Integrity – a Cornerstone of the Island’s Finance Industry
All principals of regulated financial services businesses are required by Jersey's regulatory laws and Codes of Practice to ensure their business is conducted with integrity at all times.
In the recently-released landmark judgment in the appeal of Francis v The JFSC the Royal Court has fully endorsed the JFSC’s findings that Mr Francis, the former CEO and principal shareholder of the Horizon Group, had acted with a most serious lack of integrity and incompetence of a very serious kind. The Royal Court also agreed with the JFSC that a ban from working in the Island’s finance industry was a reasonable sanction.
The Royal Court specifically considered whether the correct approach had been adopted in relation to the concept of “integrity”. In Mr Francis’ case, in advance of the final hearing before the Board of Commissioners, it was made clear that the JFSC would be adopting the approach set out in English legal authorities and that legal position was explained.

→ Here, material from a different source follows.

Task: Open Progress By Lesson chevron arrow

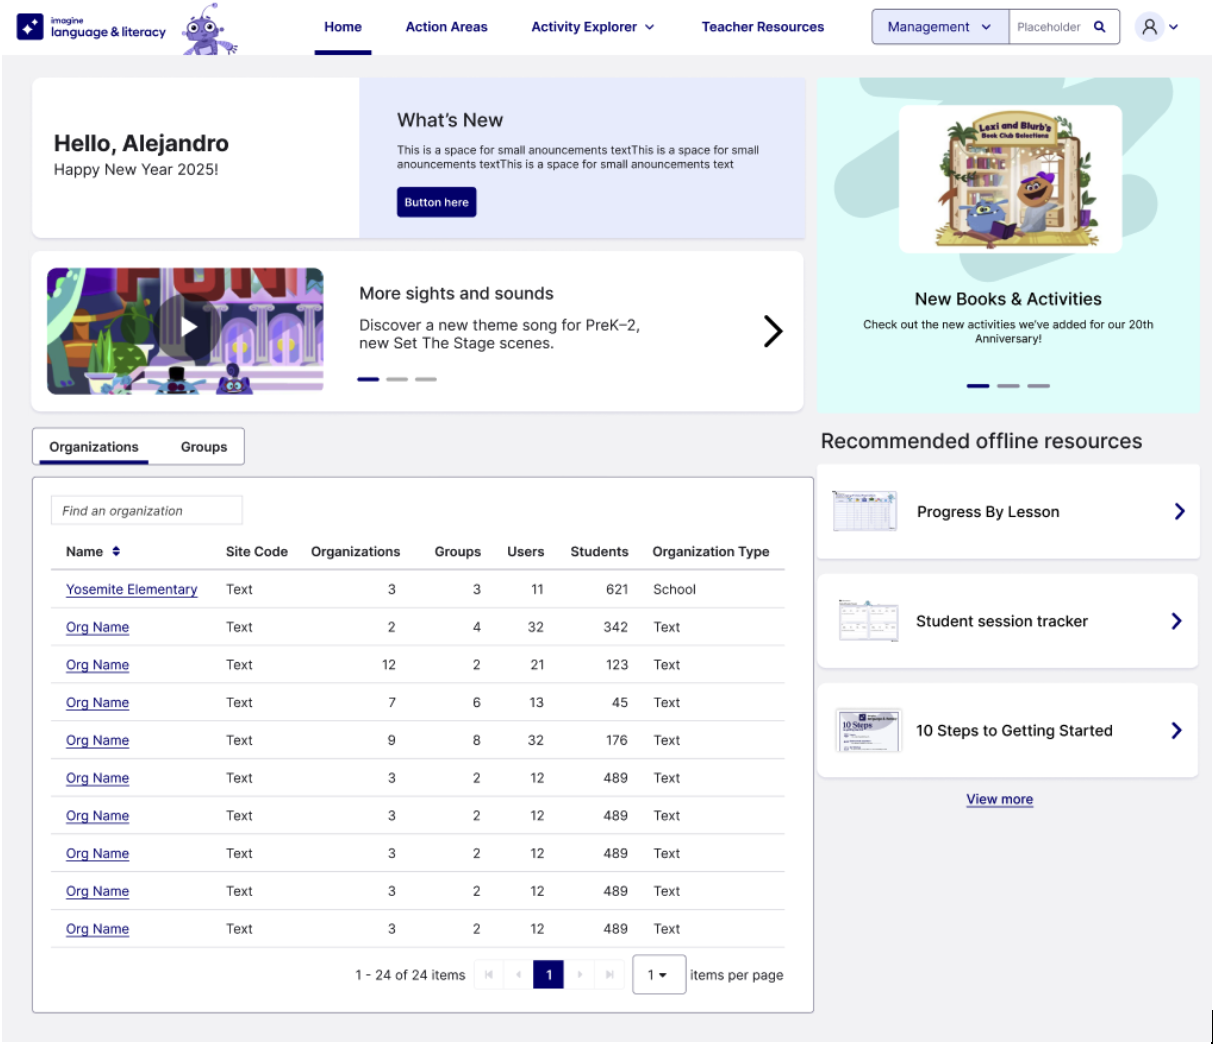Action: [1179, 512]
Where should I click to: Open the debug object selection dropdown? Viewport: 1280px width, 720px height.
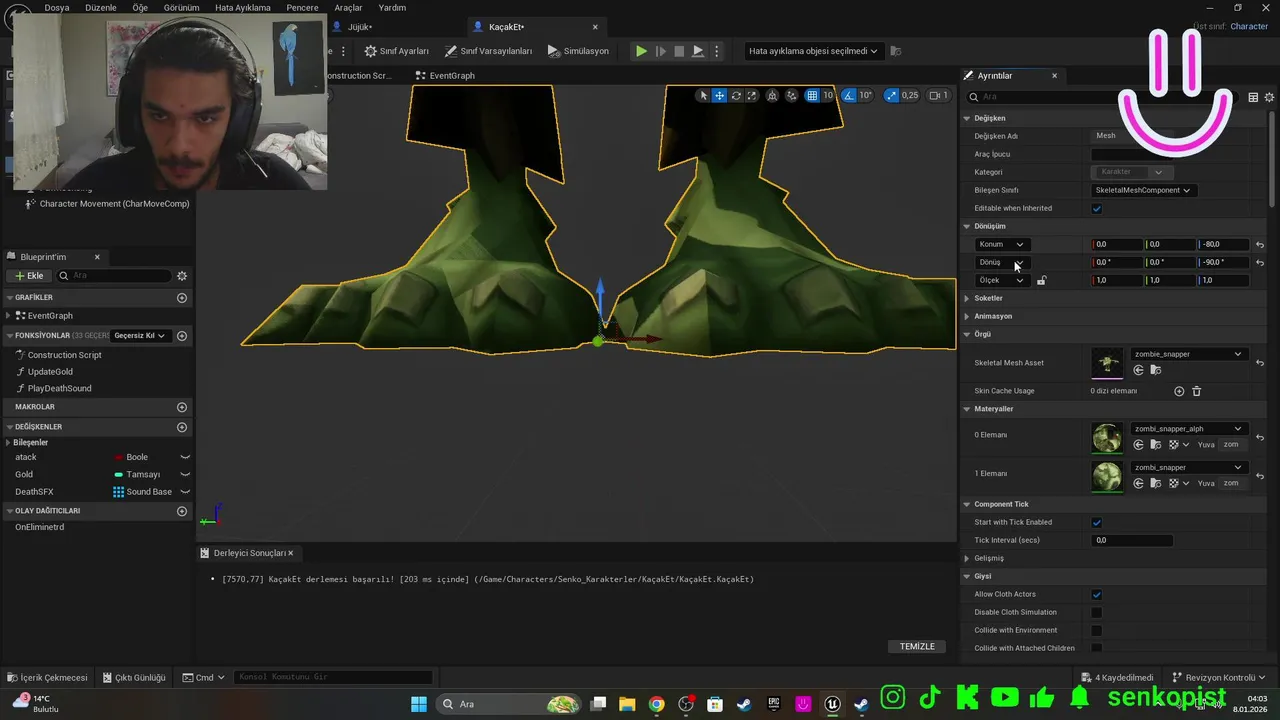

The Royal Court found Mr Francis had failed to give any meaningful consideration to the risks and appropriateness of the series of investments made with Horizon client monies. Client monies were invested under a form of debt instrument owed by the media rights company, Handmade, which was in deep financial difficulty and at risk of insolvency when the investments were made. The Royal Court took particular notice of the fact that banks invariably look not only to the value of the security offered but also to the ability of the debtor to service the debt. The security in this case was found to be clearly illiquid. Finally, Mr Francis was found to be “scrambling around” trying to find available client monies to fund urgent payments to creditors to try to keep Handmade afloat. There was found to be ample evidence that Mr Francis was not fulfilling his fiduciary obligations towards the Horizon clients in question.
The English cases recognise the difficulty in defining “integrity” in a vacuum and have guarded against a comprehensive definition. Indeed, “integrity”, or acting with a lack of it, should be readily recognisable by those with the experience and knowledge of the particular business being conducted. It will always have to be assessed as against the specific facts of the case.
In Hoodless and Blackwell v FSA (2003) the UK Financial Services and Markets Tribunal endorsed the following guidance:
“integrity” connotes moral soundless, rectitude and steady adherence to an ethical code. A person lacks integrity if unable to appreciate the distinction between what is honest and dishonest by ordinary standards.”
In Milan v Vulkelic v FSA (2009) the complainant was found to be “not dishonest but lacked integrity” in turning what was considered a blind eye to the obvious. In First Financial Advisors Ltd v FSA (2012), the Upper Tribunal concluded that:
“even though a person might not have been dishonest, if they either lack an ethical compass, or their ethical compass to a material extent points them in the wrong direction, that person would lack integrity.”
In that case, the individual’s failure to appreciate or manage conflicts of interests was held to go to the question of a person’s integrity and reputation as well as competency and capability. The Court did not accept that there was any distinction between a conflict of interest and a potential conflict of interest. Similar issues lay at the heart of the Francis v JFSC case with conflicts of interests not having been managed at all: the Royal Court found the guidance in First Financial Advisors to be particularly helpful and concluded that the evidence that Mr Francis had lost his ethical compass was overwhelming.
Advocates Beverley Lacey and Eloise Layzell appeared on behalf of the JFSC. Solicitor Michelle Cabot project-managed the case. Such appeals to the Royal Court ordinarily take half a day of court time and are heard within four months of the appeal being issued. In this unprecedented appeal, 20 interlocutory hearings took place, the appeal took almost four years to conclude and the hearing itself spanned four days. The Royal Court found Mr Francis’ appeal was a root and branch attack on the JFSC’s procedures and integrity. After lodging a further appeal to the Court of Appeal, when faced with the Commission’s application for security for costs and for enforcement of an interim payment order of £150,000, Mr Francis abandoned the appeal. The Judgment and JFSC Public Statement were then released.